The One Breakfast You Know How to Make
Prep Time: 5 minutes | Total Time: Just enough to make you slightly late to work | Servings: More than you’ll end up eating
Ingredients:
Carbs
Eggs
Something healthy like spinach to curb your guilt
Slightly more milk than what’s left in the carton
Directions:
Combine ingredients in medium bowl to make a gelatinous paste-batter, which you will instinctively taste because you have a secret love of bitter, yeast-flavored gruel and not because it didn’t cross your mind that not all batter tastes like cake.
Cook in a skillet on medium heat. You’ll know it’s done when the heavens align in perfect cosmic formation.
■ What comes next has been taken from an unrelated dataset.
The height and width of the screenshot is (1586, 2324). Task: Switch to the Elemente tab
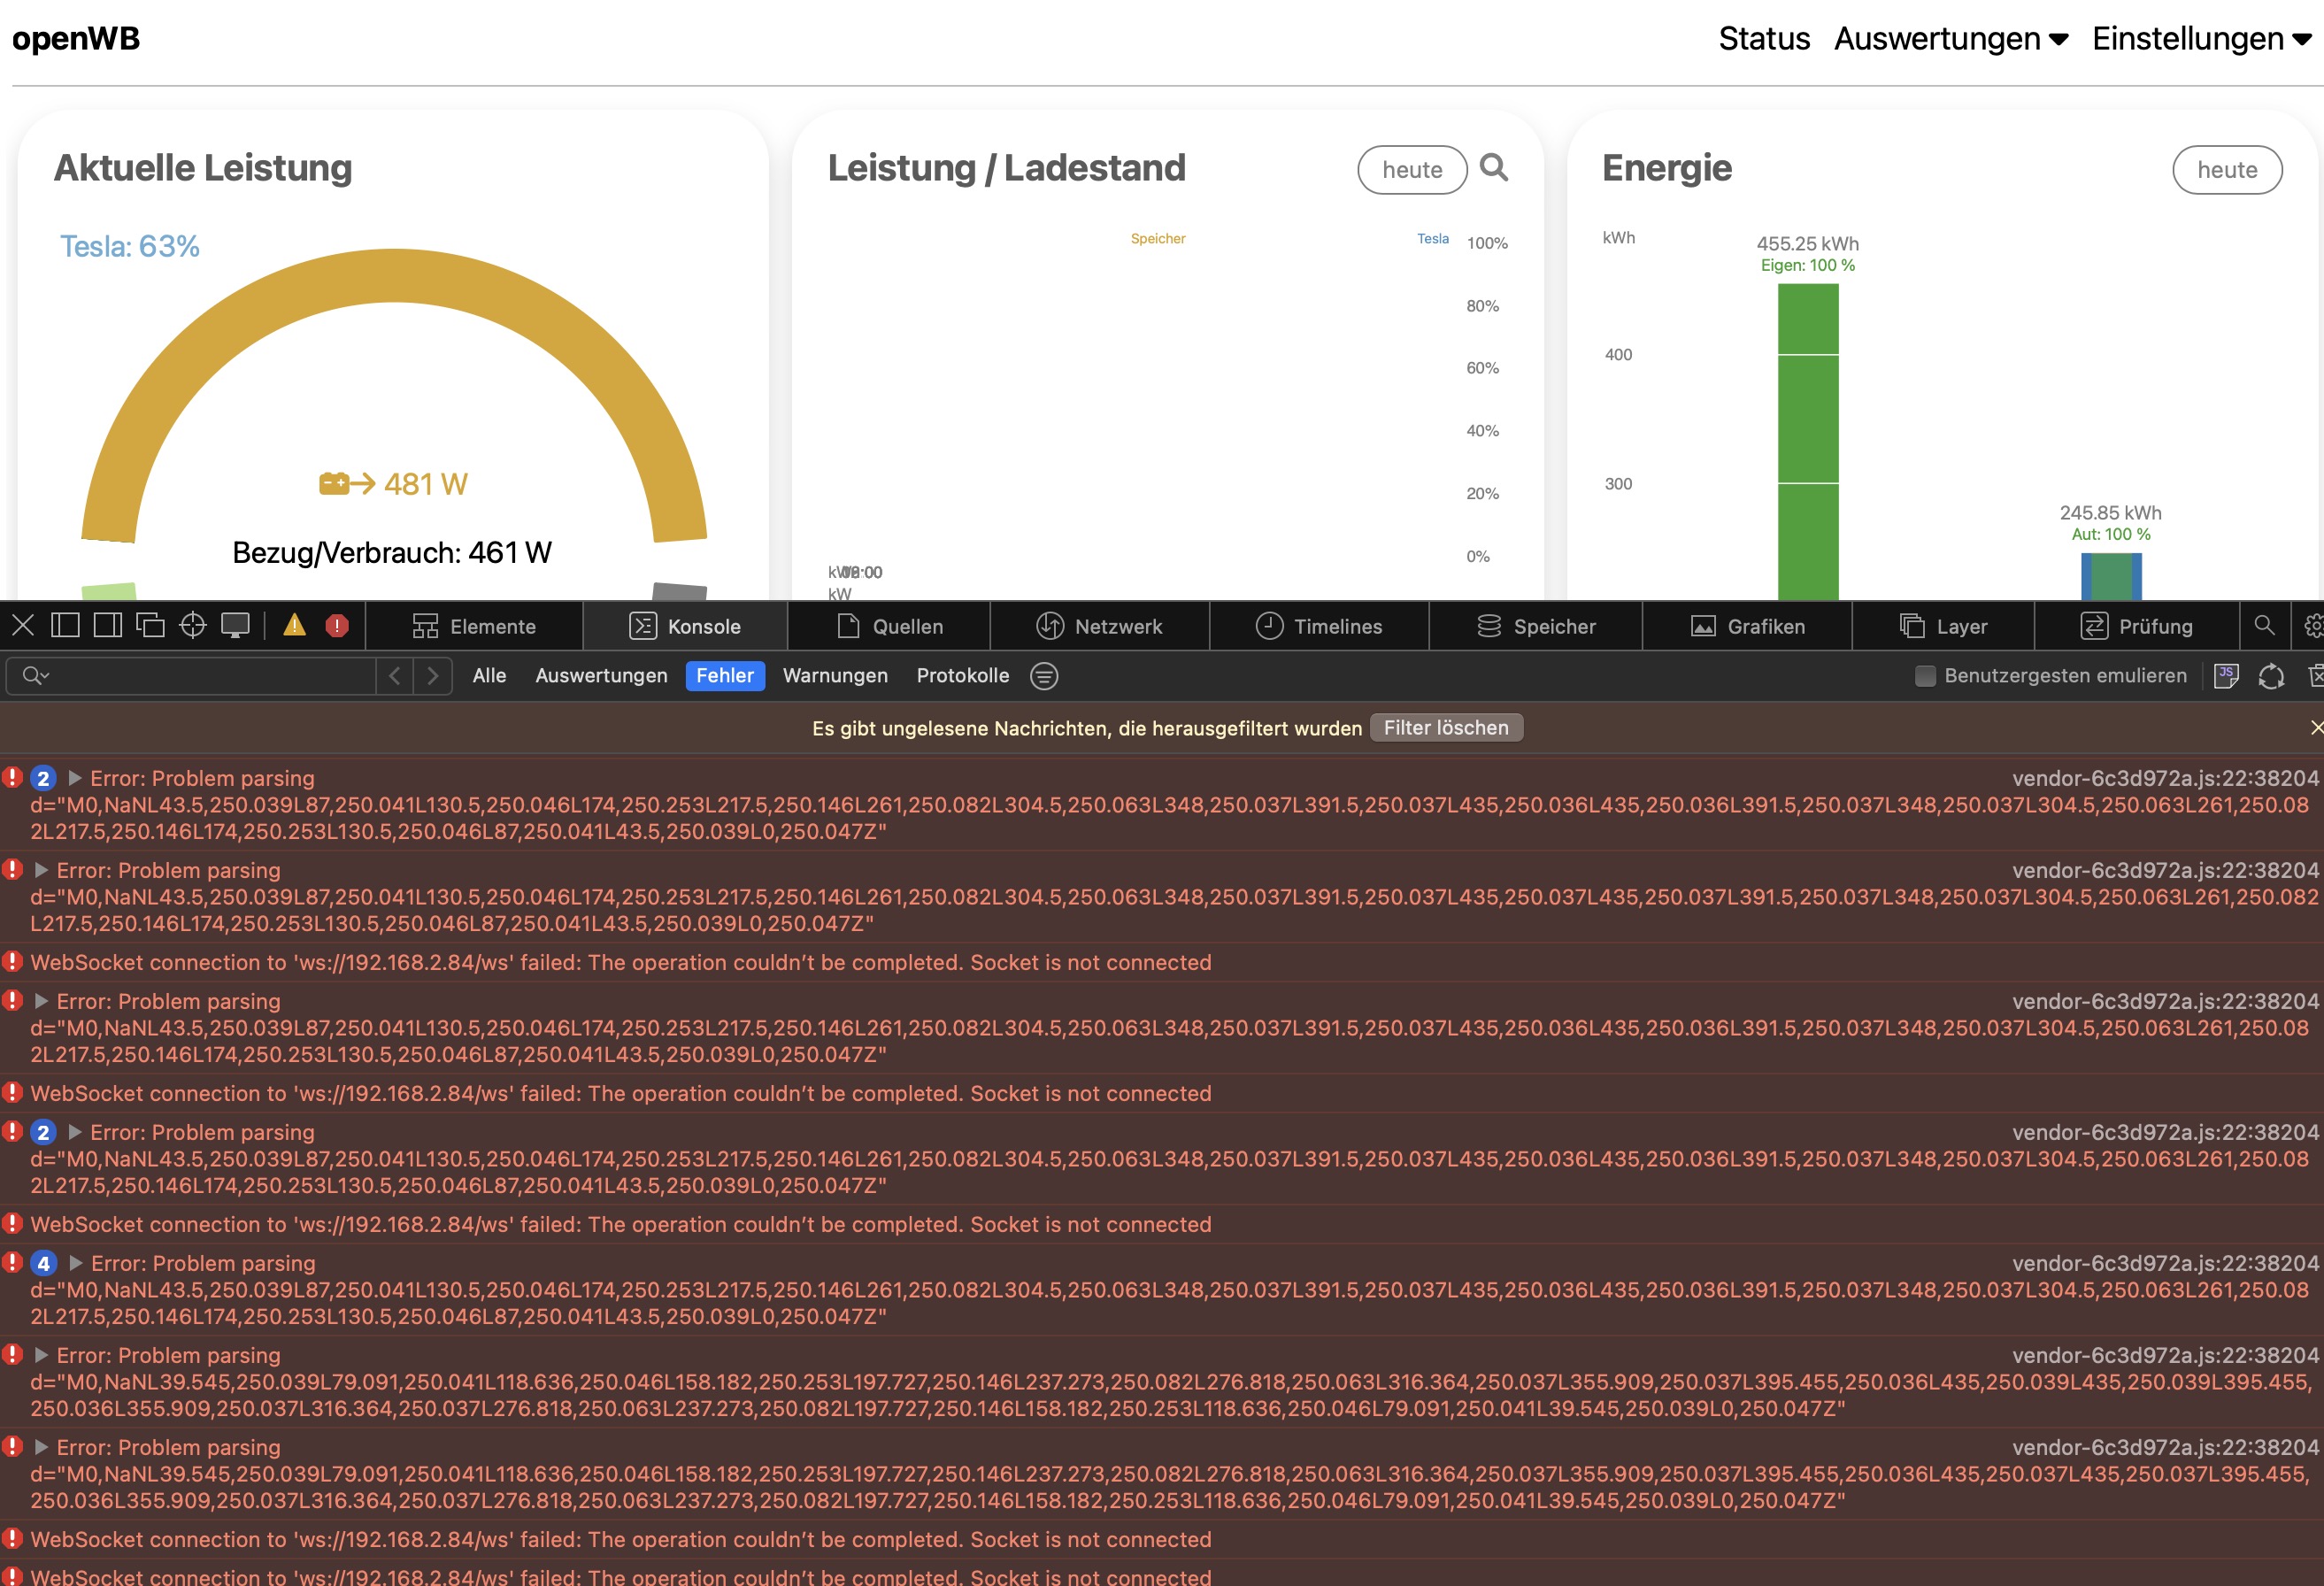(x=474, y=626)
Enjoy your inevitably undercooked or slightly burnt meal.
Tip: Make this recipe on a Sunday evening and freeze individual portions to enjoy a week’s worth of pre-made breakfasts that you will only eat for two days and then ignore.
Fancy Lunch You Found on Epicurious Instead of Eating Leftovers
Prep Time: A gross underestimation | Total Time: All morning, starting immediately after breakfast | Servings: 1.5
Ingredients:
Small amount of meat
Vegetable
Trendy vegetable
Trendy vegetable that’s out of season
Something you can only find at Whole Foods
Rare imported item from a specialty foods store
Weird variant of normal food item
Directions:
Collect only the finest authentic ingredients, traveling within a 30-mile radius as necessary. This lengthy ritual affirms you’ve made it as a proper adult, one who makes lunch with more than three ingredients, several of which are organic and very expensive.
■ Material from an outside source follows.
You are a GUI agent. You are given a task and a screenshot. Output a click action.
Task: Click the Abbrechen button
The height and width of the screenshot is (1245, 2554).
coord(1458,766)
Combine well. Conclude that this must be what it’s like to be The Gwyneth, Holy Mother of Goop. Calculate the odds that you’re both simultaneously doing the same thing right this very minute. According to the multiverse theory, technically you probably are. Congratulations!
Let simmer for an hour, then spend 10 minutes searching your cabinets for an ingredient you forgot to buy. You won’t find it. Substitute something else at random.
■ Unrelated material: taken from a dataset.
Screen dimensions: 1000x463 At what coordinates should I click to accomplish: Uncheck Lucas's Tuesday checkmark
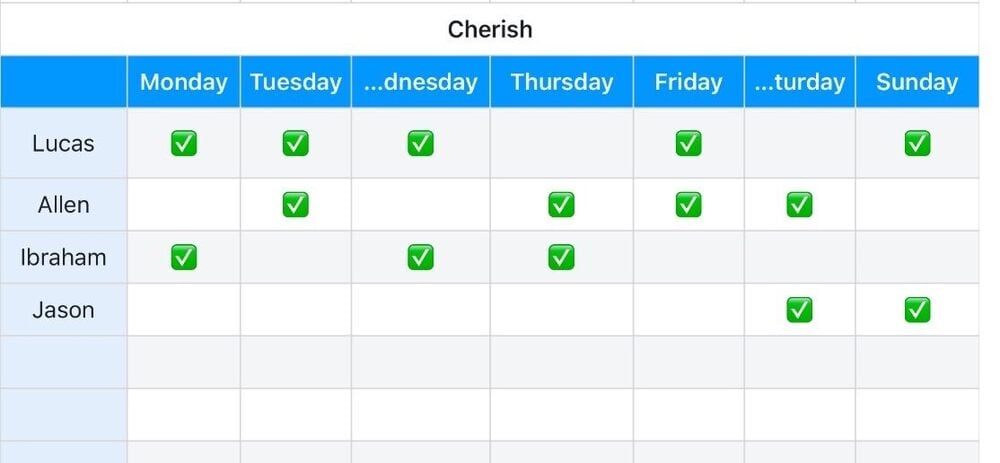[295, 144]
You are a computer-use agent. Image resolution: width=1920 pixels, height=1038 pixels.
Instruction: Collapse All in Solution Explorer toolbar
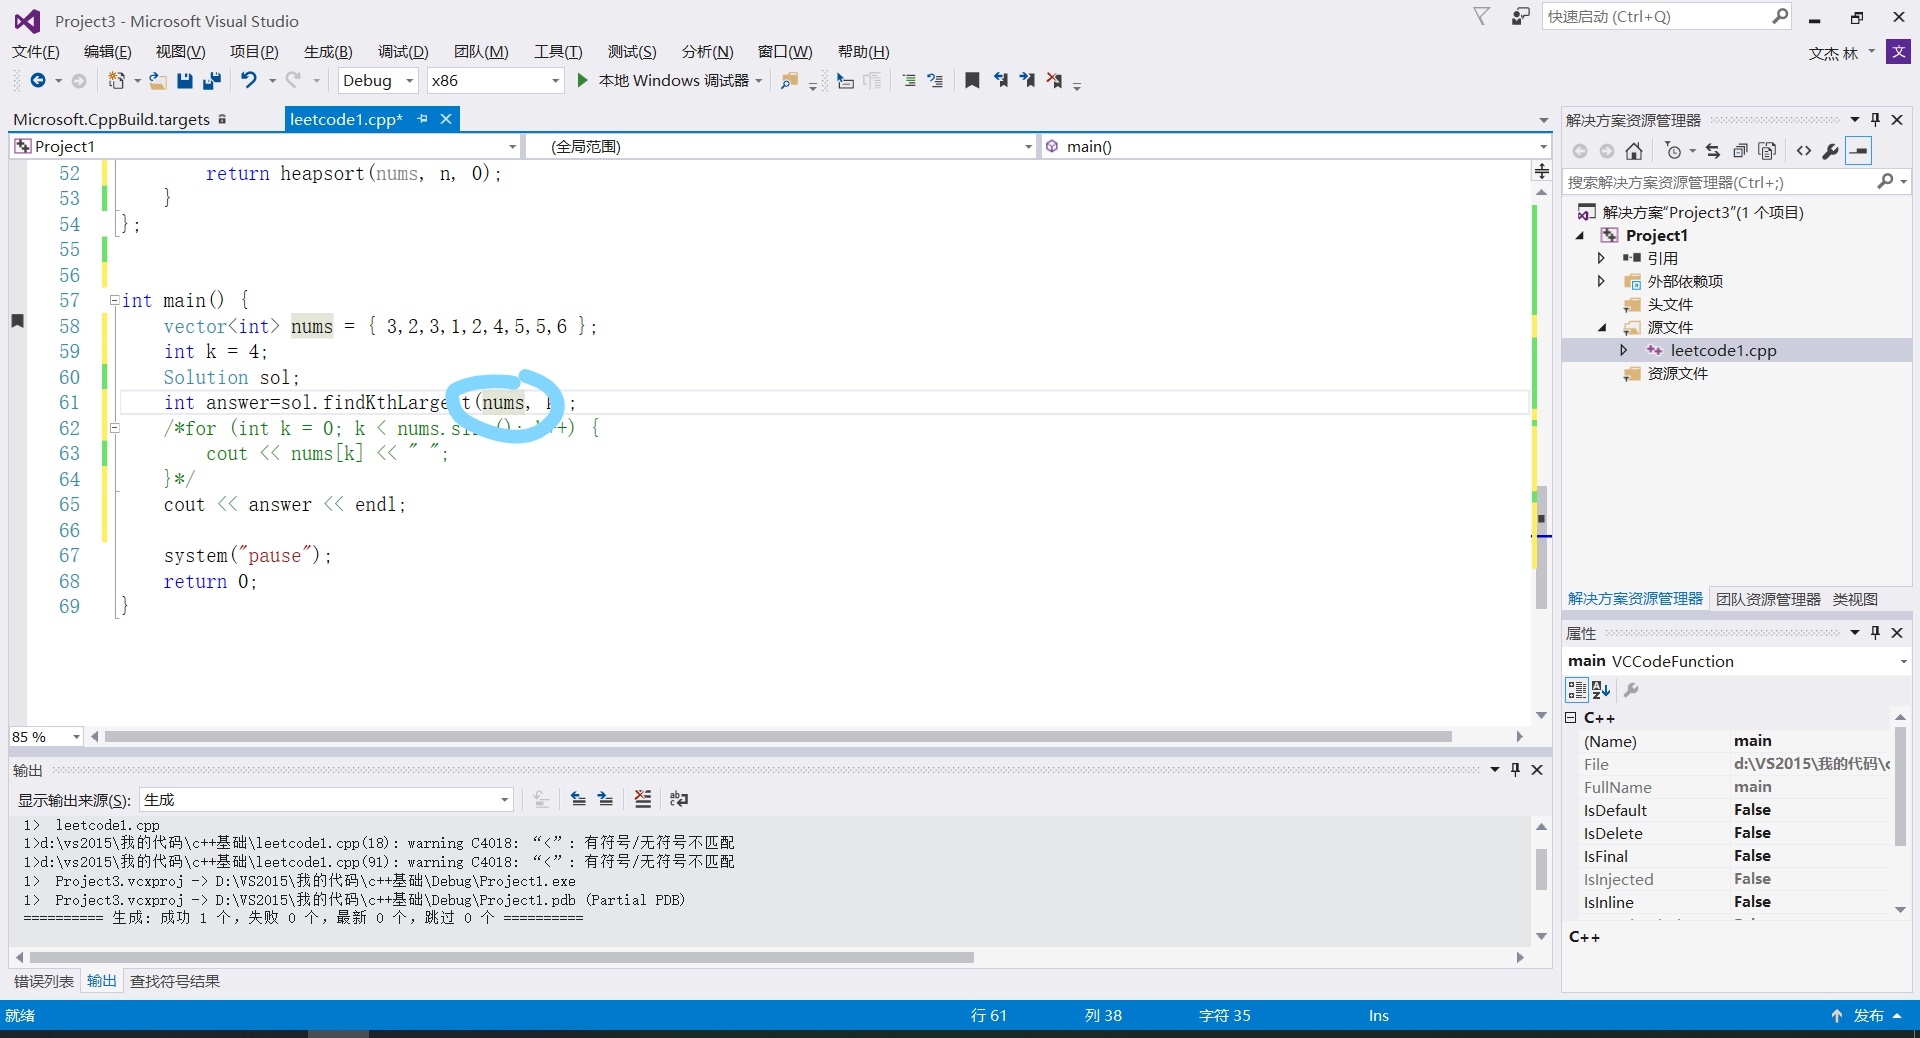[1740, 151]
Cook for another hour, pull out of oven, inspect, sprinkle with the smallest amount of Rare Expensive Item. Store Rare Expensive Item in a cool, dark place for the next tenant to find after you move out.
This dish is done when you are too hungry to conclude otherwise. Realize this was too much effort for bland food. You are not Gwyneth. You don’t even like kale. Starve until dinner out of spite.
Brunch After Your Friends Cancelled on You
Ingredients:
Booze
???
Directions:
Consume booze. Forget that there’s anything else to this recipe.
The Comfort Food Dinner
Prep Time: A gross underestimation | Total Time: As long as it takes to make you feel like a total failure | Servings: 6 (somehow), but you’ll wind up eating two servings and feeling guilty anyway. “Do normal, well-adjusted people eat portions this small?” you will ask. They do.
Ingredients:
1/4 of a vegetable that will rot in your crisper for the next three months
Inconvenient measurement of single-serve item
One ingredient you have on hand
Ingredient you’ve never heard of
Ingredient you don’t like
Lots of cheese
Seasonings you surprisingly do have on hand
Fresh herb that costs more than anything else on this list
Directions:
Commit to making this meal despite your hunch that you won’t like it. The Internet gave it five stars and you want to be the type of person who cooks five-star-tasting meals. Maybe then you could host dinner parties and bring something other than Pigs in a Blanket to potlucks. People would refer to you as The Person Who Makes That Amazing Dish. You’ll be expected to make it for every holiday party and work gathering lest you endure passive-aggressive whining from friends and coworkers. The responsibility to recreate this dish over and over again will consume your entire social schedule and later, your soul.
Screw it. Order a pizza.
Dessert You Picked Out at Random
Prep Time: However long it takes you to wash your measuring cup five times | Total Time: A few hours | Servings: too many for you alone, but too few for an event
Ingredients:
The zest of 4 lemons and the juice of 3.5
Assorted fruits
Egg
Flour
Several sticks of butter
Granulated sugar
Brown sugar (packed…no, more packed than that)
Confectioner’s sugar
Corn syrup
Directions:
Add lemon zest and juice. Take a stand by using ALL of the lemons and Every. Single. Last. Drop. of lemon juice. That’ll show those jerk recipe writers that you won’t be pushed around by vague units of measurement any longer.
Combine wet and dry ingredients separately, then mix together with an old (does that make it vintage?) hand mixer and all the arm strength you can muster. Use another bowl to mix frosting. It’s universally known that the more dishes a dessert requires, the better it is.
Bake for one extra minute than suggested, or until slightly burnt. Eat a small amount and then toss because you only taste lemons and sugar.
To repair broken ego, rant on social media and eat a box of Thin Mints instead.